• WHAT IS EXPECTED: Please count how many lines in the rows below contain the word "leave" and reply with only that number.

• RECORD SET:
--
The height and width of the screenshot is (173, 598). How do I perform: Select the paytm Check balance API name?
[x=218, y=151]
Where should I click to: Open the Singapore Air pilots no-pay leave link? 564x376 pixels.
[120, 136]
--
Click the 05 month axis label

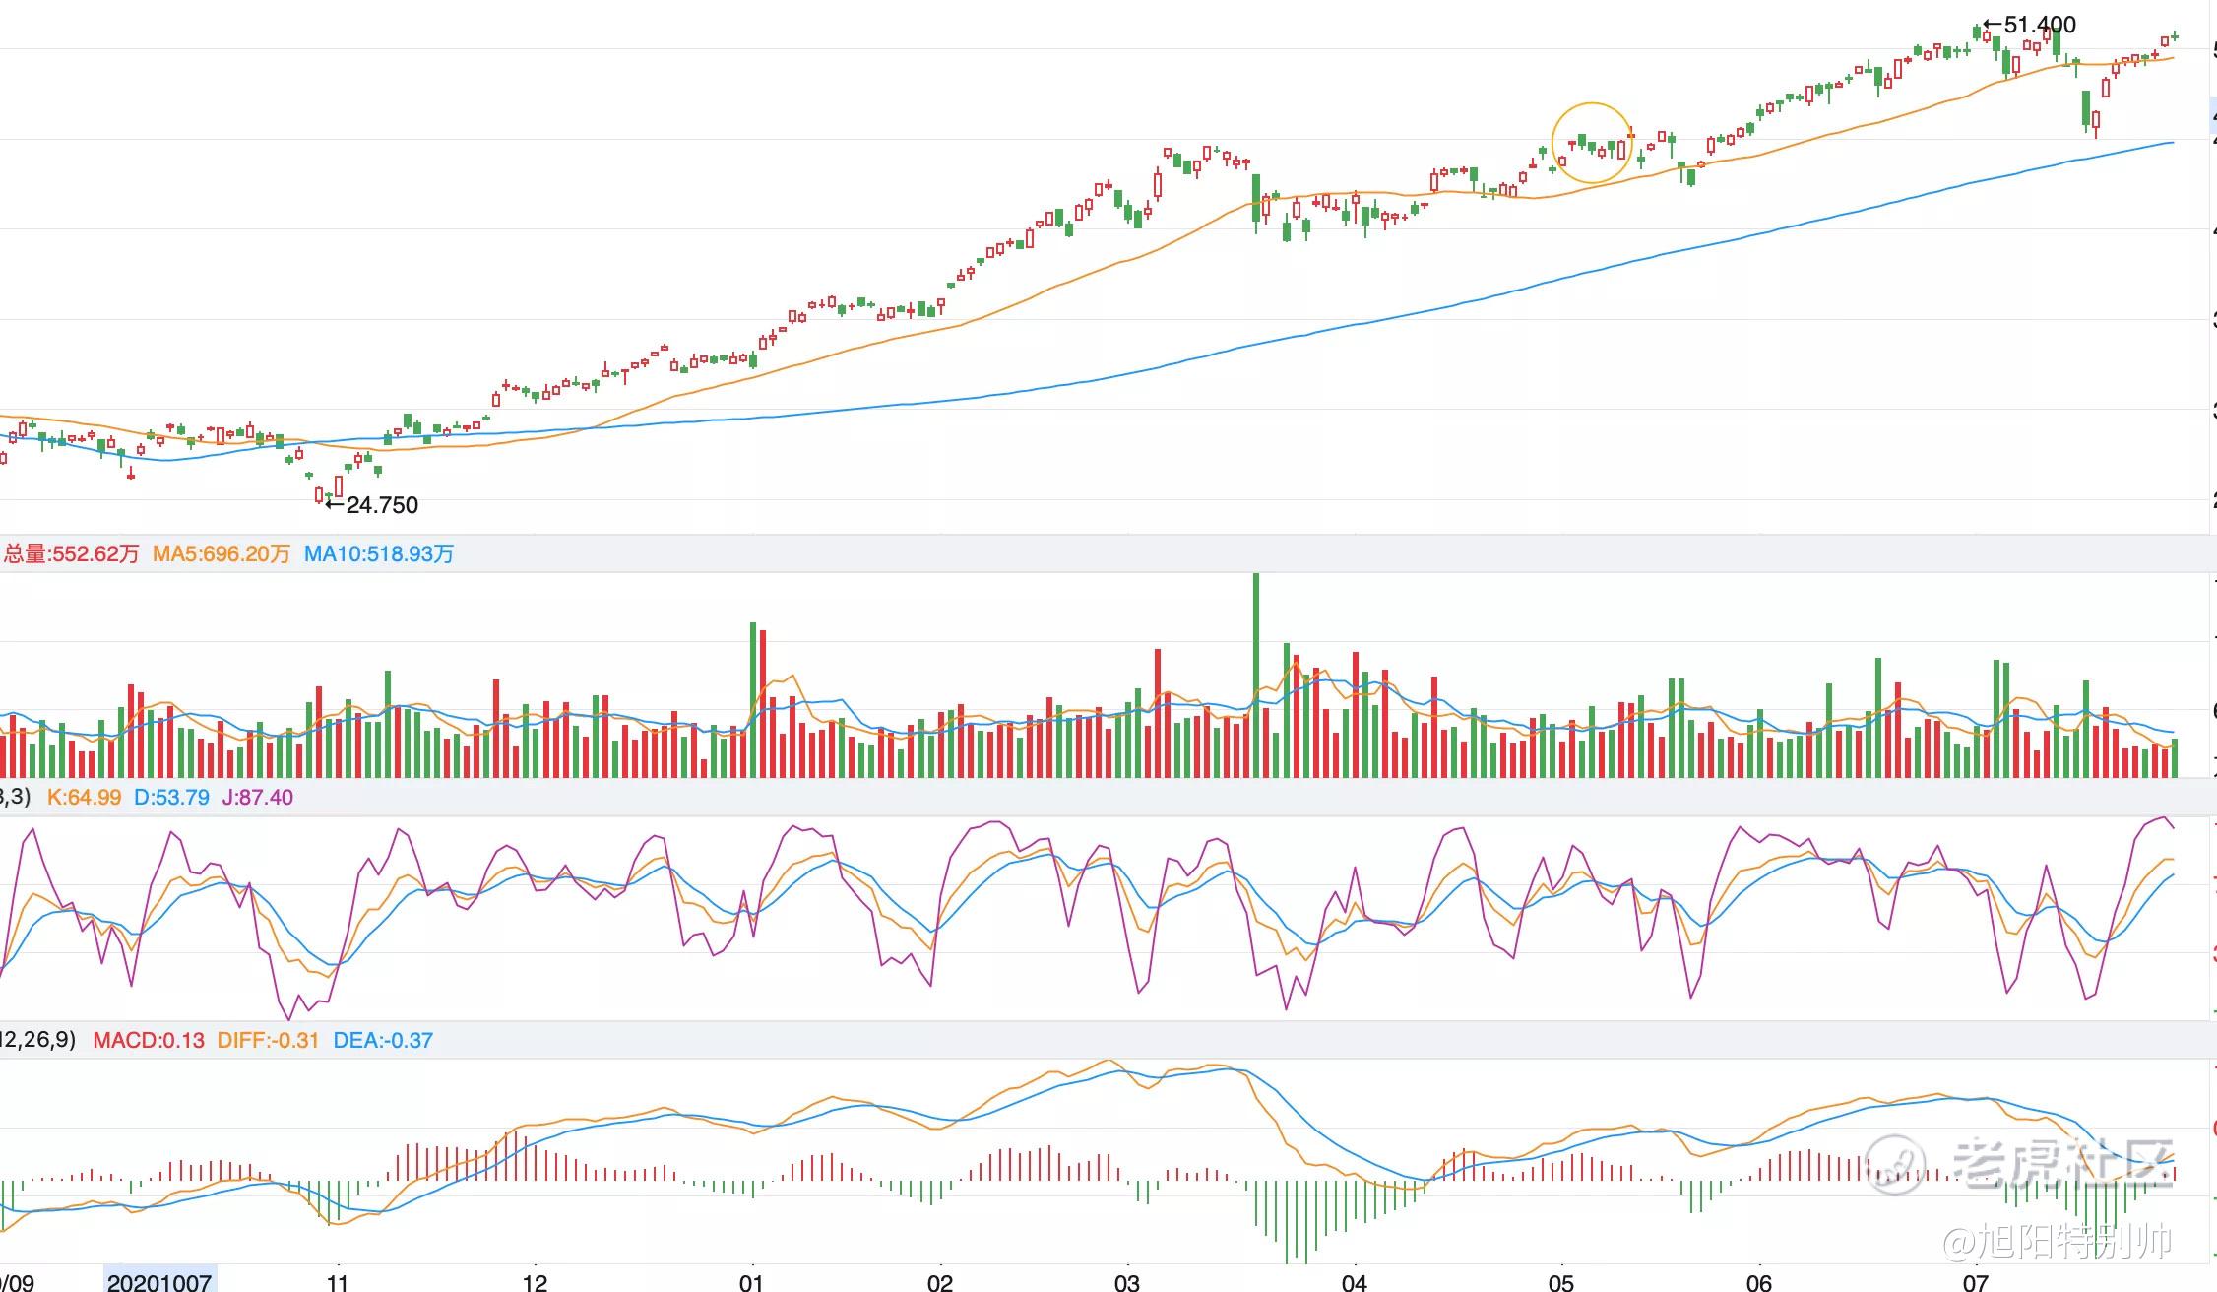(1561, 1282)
--
• THE ANSWER: 1